### LEESTEKST
********
Binnen de gemeente Bernheze is de kern Heesch de hoofdkern en tevens de grootste kern. Heesch is gelegen op de overgang van de Peelhorst in het oosten, de jonge ontginningen in het zuiden en het dekzandlandschap in het noorden. Cultuurhistorisch waardevolle elementen in de kern zijn met name de oude dorpslinten. Rondom de kern liggen daarnaast ook nog enkele historische groenstructuren.

Het plangebied is gelegen aan de Binnenweg te Heesch en maakt onderdeel uit van de cultuurhistorisch waardevolle regio Peelrand. Voor het overige is het plangebied en de directe omgeving niet aangeduid op de Cultuurhistorische Waardenkaart van de provincie Noord-Brabant. De beoogde herontwikkeling zal geen invloed hebben op de cultuurhistorische waarden.

5.3 Archeologie

5.3.1 Verdrag van Valletta

In 1992 is het Verdrag van Valletta door de landen van de Europese Unie waaronder Nederland ondertekend. Dit verdrag verplicht de Europese overheden tot het beschermen van archeologisch erfgoed. Hierbij wordt als uitgangspunt gehanteerd dat archeologische waarden in situ bewaard moeten blijven. Dat wil zeggen, dat er naar gestreefd moet worden om de waarden op de locatie te behouden. Als dit niet mogelijk blijkt, bijvoorbeeld bij realisatie van bouwplannen, dan moeten de waarden worden opgegraven en ex situ worden bewaard.
********
### RUWE GEGEVENS
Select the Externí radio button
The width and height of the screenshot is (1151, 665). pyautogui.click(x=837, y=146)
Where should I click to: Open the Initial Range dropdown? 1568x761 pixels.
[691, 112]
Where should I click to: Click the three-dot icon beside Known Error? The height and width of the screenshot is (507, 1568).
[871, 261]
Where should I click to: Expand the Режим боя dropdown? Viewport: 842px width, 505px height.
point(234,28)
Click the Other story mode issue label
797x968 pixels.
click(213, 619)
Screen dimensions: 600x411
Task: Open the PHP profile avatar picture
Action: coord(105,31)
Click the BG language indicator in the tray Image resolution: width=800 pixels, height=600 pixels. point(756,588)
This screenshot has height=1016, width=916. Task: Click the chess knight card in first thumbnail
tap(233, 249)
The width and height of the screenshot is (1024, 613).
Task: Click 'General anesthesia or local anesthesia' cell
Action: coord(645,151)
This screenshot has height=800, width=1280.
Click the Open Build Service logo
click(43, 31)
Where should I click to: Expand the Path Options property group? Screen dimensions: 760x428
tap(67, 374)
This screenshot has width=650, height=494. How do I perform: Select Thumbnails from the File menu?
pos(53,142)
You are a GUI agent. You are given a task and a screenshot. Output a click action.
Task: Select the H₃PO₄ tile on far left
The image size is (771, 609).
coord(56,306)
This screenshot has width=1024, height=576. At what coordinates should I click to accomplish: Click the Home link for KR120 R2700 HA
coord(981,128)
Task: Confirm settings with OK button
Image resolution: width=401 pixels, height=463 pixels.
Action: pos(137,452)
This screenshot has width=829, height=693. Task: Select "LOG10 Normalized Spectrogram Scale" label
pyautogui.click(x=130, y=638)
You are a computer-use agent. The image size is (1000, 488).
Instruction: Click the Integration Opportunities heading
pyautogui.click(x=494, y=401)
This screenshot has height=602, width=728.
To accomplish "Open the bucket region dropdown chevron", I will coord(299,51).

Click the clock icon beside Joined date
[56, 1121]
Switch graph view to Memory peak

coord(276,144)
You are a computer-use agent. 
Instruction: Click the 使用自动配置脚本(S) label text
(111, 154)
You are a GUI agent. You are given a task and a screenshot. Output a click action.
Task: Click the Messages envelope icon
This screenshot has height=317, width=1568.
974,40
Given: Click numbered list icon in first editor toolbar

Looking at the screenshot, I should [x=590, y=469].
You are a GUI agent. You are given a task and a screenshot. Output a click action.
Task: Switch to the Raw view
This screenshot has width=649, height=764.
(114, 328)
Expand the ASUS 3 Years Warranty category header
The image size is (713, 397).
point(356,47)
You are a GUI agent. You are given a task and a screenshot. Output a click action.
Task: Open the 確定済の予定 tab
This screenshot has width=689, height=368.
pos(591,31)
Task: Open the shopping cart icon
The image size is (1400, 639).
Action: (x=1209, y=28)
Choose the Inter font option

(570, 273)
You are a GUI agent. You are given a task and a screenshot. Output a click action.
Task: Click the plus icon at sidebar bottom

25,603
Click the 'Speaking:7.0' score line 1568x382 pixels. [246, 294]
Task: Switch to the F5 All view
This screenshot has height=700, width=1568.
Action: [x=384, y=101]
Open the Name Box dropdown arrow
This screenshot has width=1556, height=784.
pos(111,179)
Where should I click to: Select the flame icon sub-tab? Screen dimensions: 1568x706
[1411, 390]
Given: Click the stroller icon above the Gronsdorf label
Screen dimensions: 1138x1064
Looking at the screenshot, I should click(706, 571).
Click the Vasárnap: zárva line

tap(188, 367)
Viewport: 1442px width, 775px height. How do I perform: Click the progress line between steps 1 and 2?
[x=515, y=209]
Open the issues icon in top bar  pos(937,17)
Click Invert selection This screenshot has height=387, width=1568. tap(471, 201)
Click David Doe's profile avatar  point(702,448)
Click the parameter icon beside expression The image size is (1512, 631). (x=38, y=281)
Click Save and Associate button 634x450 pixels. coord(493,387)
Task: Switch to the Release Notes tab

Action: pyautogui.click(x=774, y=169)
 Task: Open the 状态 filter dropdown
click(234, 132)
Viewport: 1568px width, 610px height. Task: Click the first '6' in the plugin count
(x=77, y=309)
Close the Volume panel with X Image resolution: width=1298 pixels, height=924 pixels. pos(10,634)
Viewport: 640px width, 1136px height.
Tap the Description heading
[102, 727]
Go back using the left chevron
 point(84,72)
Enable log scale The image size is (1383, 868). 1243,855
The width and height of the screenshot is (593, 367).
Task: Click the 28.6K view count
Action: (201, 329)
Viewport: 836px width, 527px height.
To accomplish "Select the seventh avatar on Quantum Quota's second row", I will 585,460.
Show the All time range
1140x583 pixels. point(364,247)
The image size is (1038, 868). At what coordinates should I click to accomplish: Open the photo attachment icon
********
### UW OPDRACHT
Citeer uit de leestekst over Heesch alles van "Binnen de gemeente" tot en met "enkele historische groenstructuren.". De lijst vormt afzonderlijk materiaal en staat los van de leestekst.

### RESULTAAT OPDRACHT
Binnen de gemeente Bernheze is de kern Heesch de hoofdkern en tevens de grootste kern. Heesch is gelegen op de overgang van de Peelhorst in het oosten, de jonge ontginningen in het zuiden en het dekzandlandschap in het noorden. Cultuurhistorisch waardevolle elementen in de kern zijn met name de oude dorpslinten. Rondom de kern liggen daarnaast ook nog enkele historische groenstructuren.